Langkah itu diambil menyusul konflik agraria berkepanjangan antara perusahaan dengan masyarakat adat di Buntu Panaturan, Desa Sihaporas, Kecamatan Pematang Sidamanik, Kabupaten Simalungun.
Bobby menyampaikan bahwa Pemprov Sumut akan mengirim surat rekomendasi resmi ke pemerintah pusat, maksimal dalam sepekan setelah keputusan tersebut diumumkan.
Menurutnya, mempertimbangkan bahwa operasional TPL mencakup 12 kabupaten di Sumatera Utara, maka penyelesaian konflik harus dilakukan secara menyeluruh dan tidak lagi ditunda.
TPL Ikut Membantah
Di sisi lain, Toba Pulp Lestari menyampaikan bantahan keras atas tudingan bahwa kegiatan perusahaan menjadi penyebab rusaknya lingkungan dan bencana ekologis di Sumatra.

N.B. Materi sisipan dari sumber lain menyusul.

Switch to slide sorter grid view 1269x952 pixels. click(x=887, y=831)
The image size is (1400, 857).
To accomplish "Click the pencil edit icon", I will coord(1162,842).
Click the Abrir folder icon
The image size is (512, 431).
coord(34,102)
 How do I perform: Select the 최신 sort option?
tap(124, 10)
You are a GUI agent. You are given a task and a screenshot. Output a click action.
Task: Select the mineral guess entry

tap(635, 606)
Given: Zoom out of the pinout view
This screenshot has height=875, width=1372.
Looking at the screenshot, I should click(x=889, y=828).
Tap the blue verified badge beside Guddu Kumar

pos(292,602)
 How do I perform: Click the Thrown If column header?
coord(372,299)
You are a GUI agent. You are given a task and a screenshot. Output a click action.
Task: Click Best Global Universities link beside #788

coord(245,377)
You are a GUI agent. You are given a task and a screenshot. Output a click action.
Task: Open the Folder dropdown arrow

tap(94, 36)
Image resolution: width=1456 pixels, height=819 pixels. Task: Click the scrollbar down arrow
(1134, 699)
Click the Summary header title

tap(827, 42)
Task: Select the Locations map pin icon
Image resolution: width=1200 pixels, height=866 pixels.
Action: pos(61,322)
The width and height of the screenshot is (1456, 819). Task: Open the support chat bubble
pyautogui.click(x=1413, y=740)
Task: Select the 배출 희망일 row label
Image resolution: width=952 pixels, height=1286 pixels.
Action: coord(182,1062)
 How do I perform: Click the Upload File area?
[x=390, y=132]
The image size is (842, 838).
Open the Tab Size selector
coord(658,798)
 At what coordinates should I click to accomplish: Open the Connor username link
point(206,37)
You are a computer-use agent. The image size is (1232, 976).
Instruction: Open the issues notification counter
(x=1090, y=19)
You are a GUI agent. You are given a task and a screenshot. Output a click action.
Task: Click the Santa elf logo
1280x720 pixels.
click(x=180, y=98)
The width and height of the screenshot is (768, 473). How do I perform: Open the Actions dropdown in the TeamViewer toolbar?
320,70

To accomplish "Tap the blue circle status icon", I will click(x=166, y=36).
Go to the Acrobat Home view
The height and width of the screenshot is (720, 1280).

Melalui surat resmi yang dikirim kepada Bursa Efek Indonesia (BEI) pada Senin, 1 Desember 2025, perseroan menyampaikan bahwa seluruh operasional mereka telah mengikuti mekanisme pengelolaan hutan berkelanjutan.
Baca Juga: Gerakan Anak Negeri dan Pemkab Bogor Dorong Semangat Tim SAR Basarnas di Posko Batang Toru
"Perseroan dengan tegas membantah tuduhan bahwa operasional menjadi penyebab bencana ekologi," kata Corporate Secretary TPL Anwar Lawden.
"Seluruh kegiatan HTI (Hutan Tanaman Industri) telah melalui penilaian High Conservation Value (HCV) dan High Carbon Stock (HCS) oleh pihak ketiga untuk memastikan penerapan prinsip Pengelolaan Hutan Lestari," jelasnya.
Meski begitu, perusahaan tetap membuka ruang komunikasi dengan publik.
"Mengenai tuduhan deforestasi, kami tegaskan bahwa perseroan melakukan operasional pemanenan dan penanaman kembali di dalam konsesi berdasarkan tata ruang, Rencana Kerja Umum (RKU) dan Rencana Kerja Tahunan (RKT) yang telah ditetapkan pemerintah," ucap Anwar.